Sonnet Sunday 63: Polishing the Dirt

As I’ve mentioned several times, I’m in the middle of a busy season at work, which means lots of fruitfulness, but also lots of stress. In fact, I turned Labor Day’s normal 3-day weekend into a 5-day weekend just so I can take a deep breath before diving back in head-first.

This is not the first busy season, of course. And in some ways, this one is nicer than some others, because this season feels like it’s moving us forward as a company (though I do hope that part of that forward movement means increasing our staffing, and soon).
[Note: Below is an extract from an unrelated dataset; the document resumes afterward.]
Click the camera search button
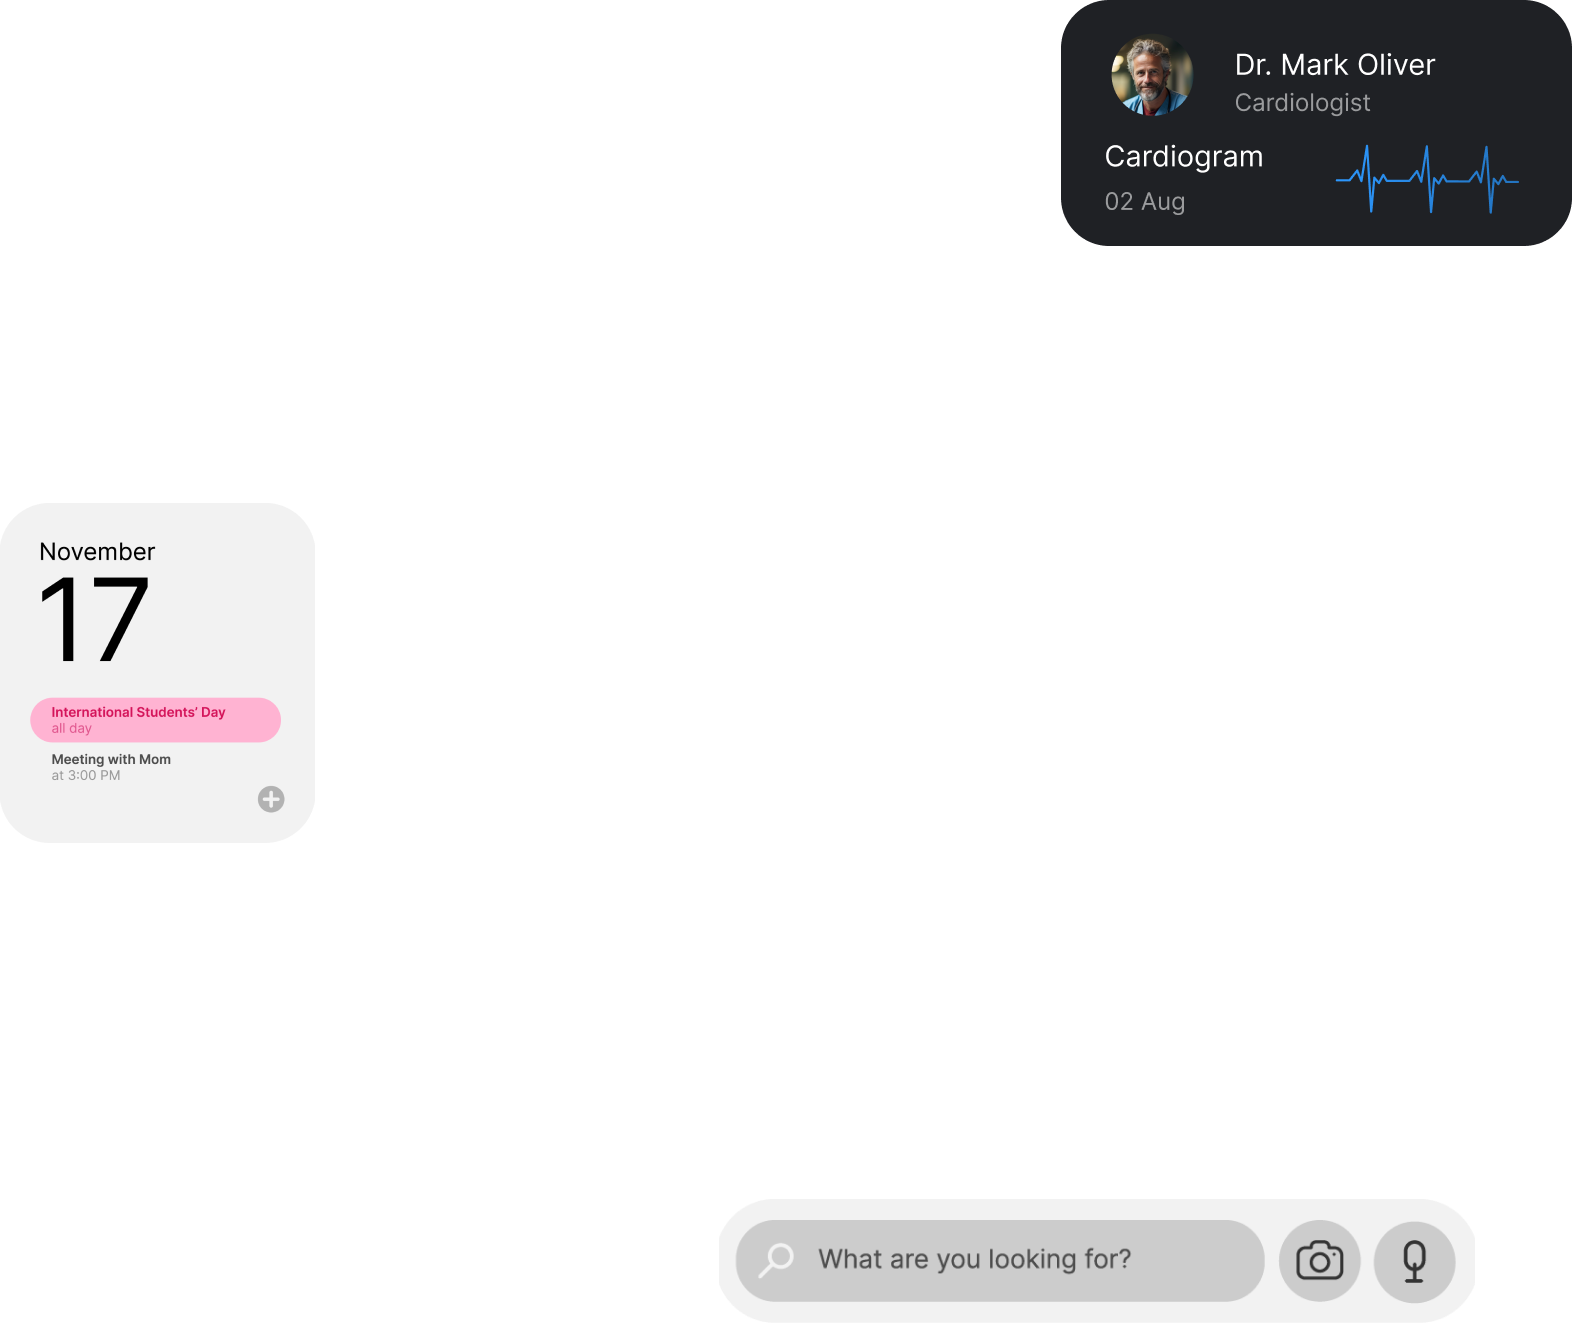click(1319, 1261)
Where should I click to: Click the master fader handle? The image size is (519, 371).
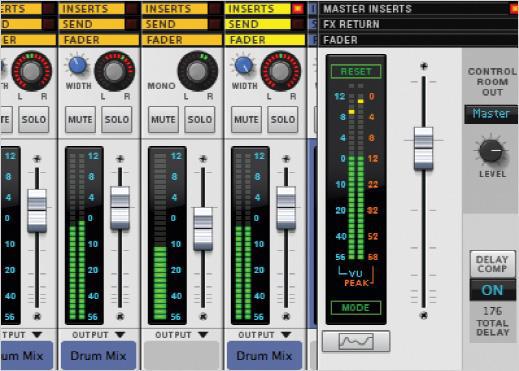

Today’s sonnet comes from another stressful period at work, one that did not noticeably contribute to our corporate bottom line. (To any curious colleagues, all I’ll say is that it took place in April 2016, and people still threaten resurrecting it when they want to see me react.) It was a very rough season for a lot of reasons. But in the end, the project was successful, and it was fruitful. Not in an economic way, but quite a few people were significantly impacted and strengthened in the fight against pornography.

But it was still rough.

Apparently, towards the end of the project, I had to stay late to complete something. I honestly don’t recall what it was, but I was not happy or relaxed about it. From it came this poem. And I think I need this poem as much now as I did when I wrote it. In Culture Making, Andy Crouch reminds us that the Kingdom of Heaven is like a mustard seed: it starts out very small, but grows from tiny shoots and tiny roots over the course of a single summer to a tree large enough for birds to rest in. Crouch directly ties this to the spread of the gospel from something very small (120 in an upper room over Pentecost) to something that by the end of the book of Acts, a mere 20 years after the crucifixion of Christ, already had communities in many of the large cities of the Roman Empire, with the point that culture change in general follows a similar pattern. My work in general is nowhere near as earth-shaking as the Gospel, but especially at Covenant Eyes we have daily impacts on peoples’ recovery, and any projects I’m assigned to complete should be treated as such. Really, anyone in their work has the potential to change lives and culture. But we first have to till the field.

Polishing the Dirt

Originally written March 23, 2016

This grudging work—that I stayed late to do—
May change more than a thousand hearts and lives;
May now—for years and years—multiply fruit;
May grow, in many, covenantal eyes.
How often does a farmer curse the soil,
Or hate the harvest and all it entails?
Bemoan the rain that gives life to his toils?
Despise the mud beneath his fingernails?
Where no cow lives, it’s true, the stable’s clean,
But where would we be without steak or cheese?
I polish dirt so others see the sheen;
I’m tasked with making beauty what they see.
I must trust that my labor’s not in vain—
Stop exercising my right to complain.